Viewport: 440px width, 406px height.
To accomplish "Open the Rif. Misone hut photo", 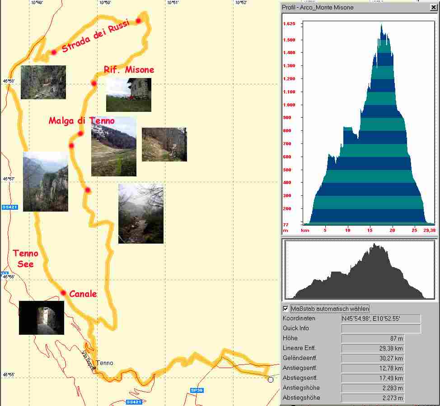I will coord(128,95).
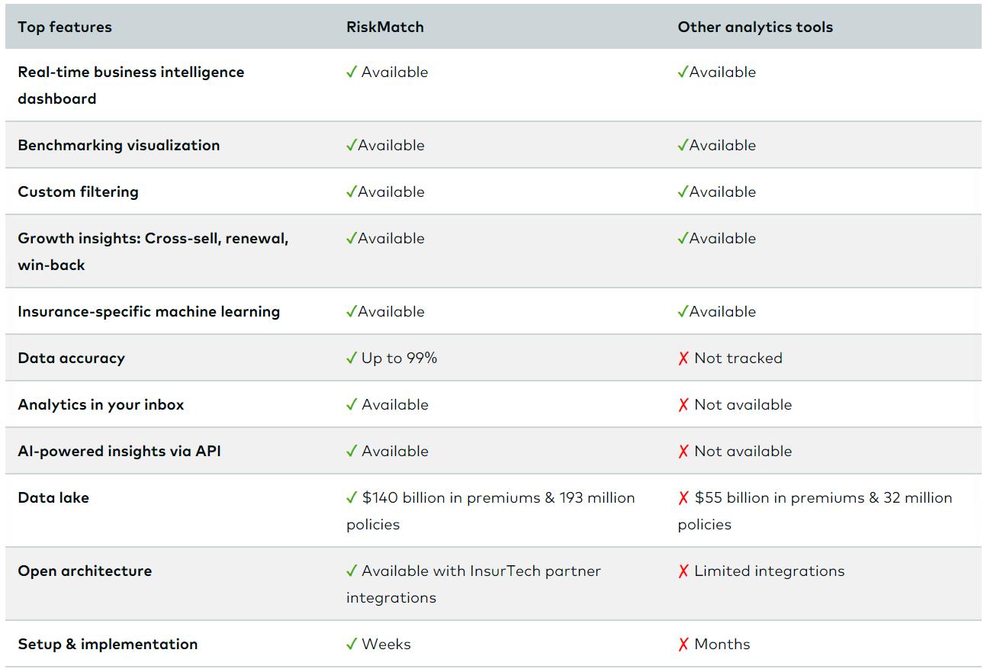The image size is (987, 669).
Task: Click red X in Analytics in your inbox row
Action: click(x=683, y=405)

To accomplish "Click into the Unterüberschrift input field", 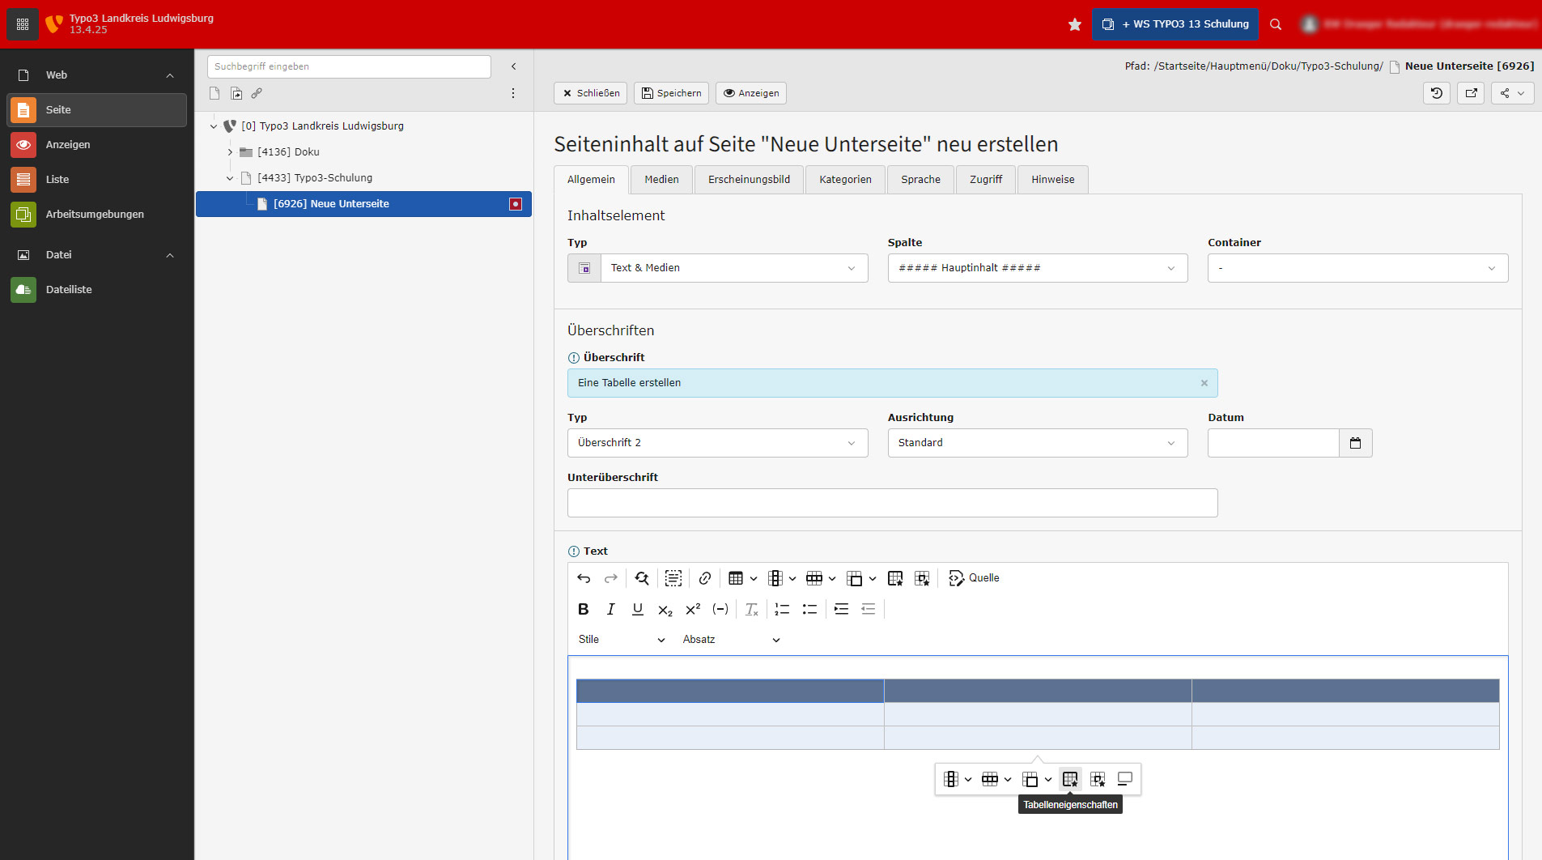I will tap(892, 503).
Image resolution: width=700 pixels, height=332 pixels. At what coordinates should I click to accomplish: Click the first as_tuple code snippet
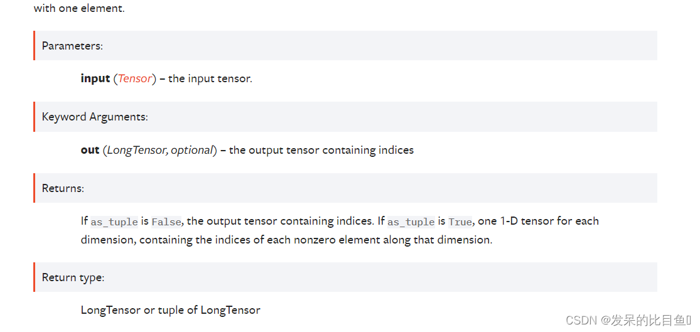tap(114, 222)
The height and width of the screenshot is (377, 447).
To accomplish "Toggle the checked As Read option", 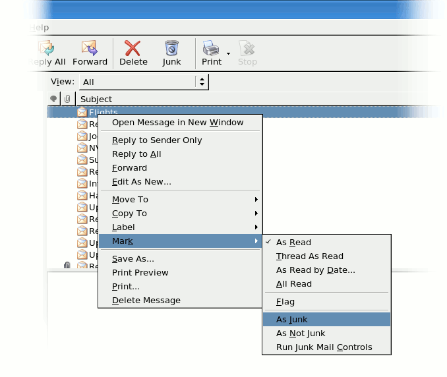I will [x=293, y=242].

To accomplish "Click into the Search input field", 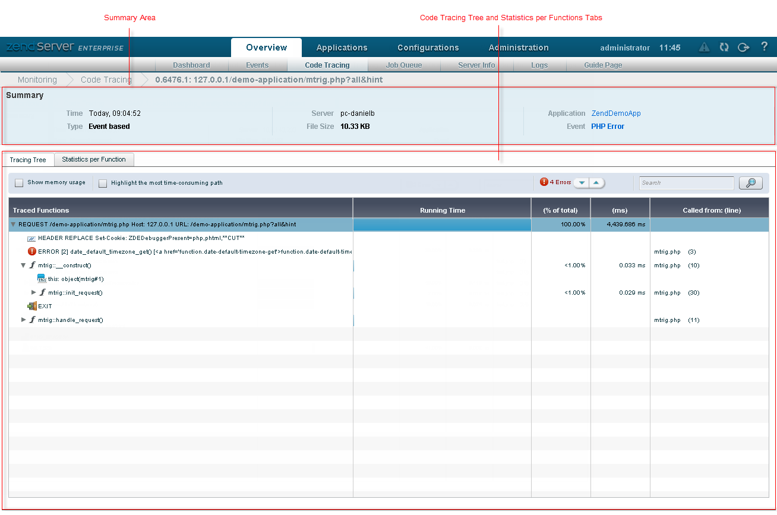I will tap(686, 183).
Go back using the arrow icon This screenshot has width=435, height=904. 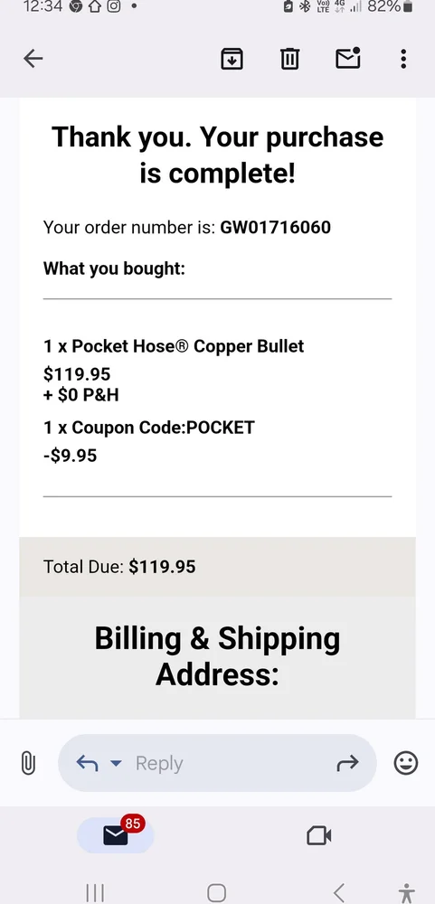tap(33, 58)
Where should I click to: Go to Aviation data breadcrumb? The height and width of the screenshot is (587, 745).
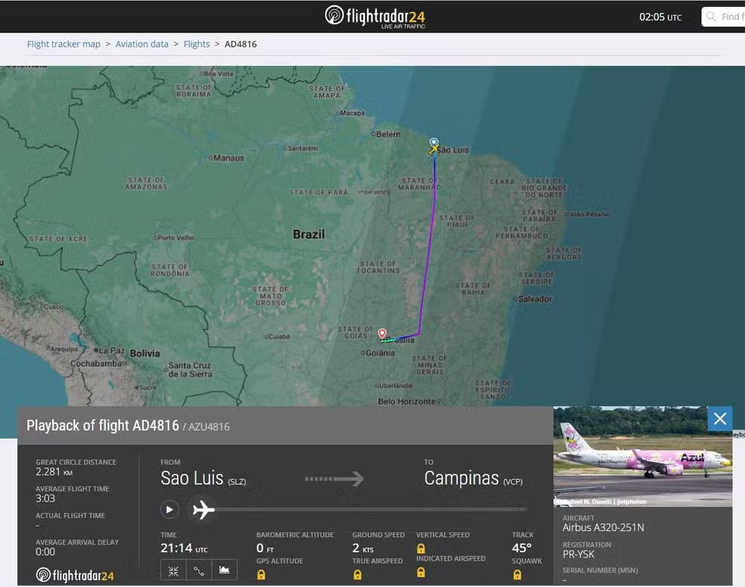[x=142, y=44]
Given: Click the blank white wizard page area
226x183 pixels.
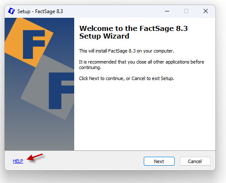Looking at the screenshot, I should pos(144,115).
+++
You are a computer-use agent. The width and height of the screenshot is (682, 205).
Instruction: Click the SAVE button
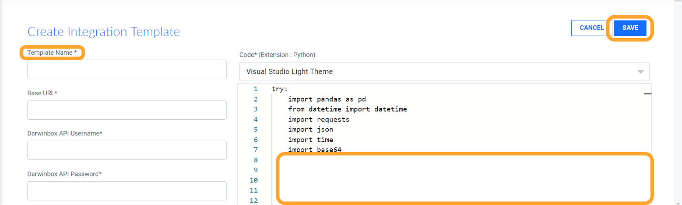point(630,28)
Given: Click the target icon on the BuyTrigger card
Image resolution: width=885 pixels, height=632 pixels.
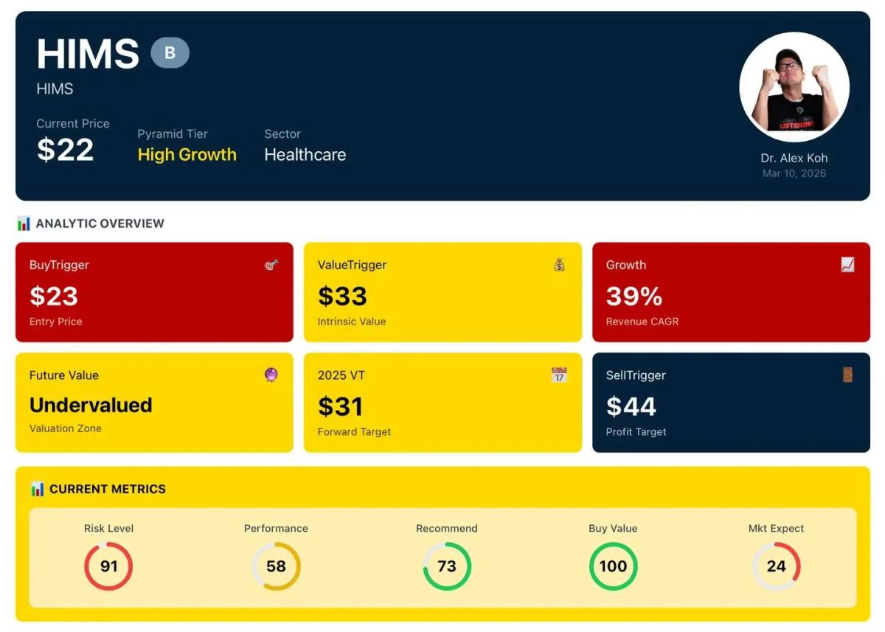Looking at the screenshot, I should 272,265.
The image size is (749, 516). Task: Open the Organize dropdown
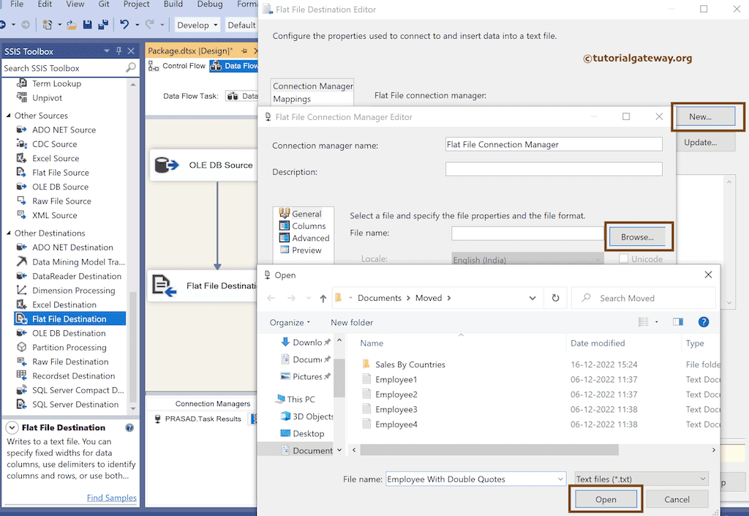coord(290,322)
+++
WRITTEN EXERCISE:
Output the records between the lines holding "You are a computer-use" and "coord(290,322)", inclusive, reproducing each line exactly. Leave the pictures out of your answer.

COMPLETE ANSWER:
You are a computer-use agent. The width and height of the screenshot is (682, 205).
Instruction: Click the SAVE button
point(630,28)
Given: Click the target icon on the BuyTrigger card
Image resolution: width=885 pixels, height=632 pixels.
Looking at the screenshot, I should 272,265.
The image size is (749, 516). Task: Open the Organize dropdown
coord(290,322)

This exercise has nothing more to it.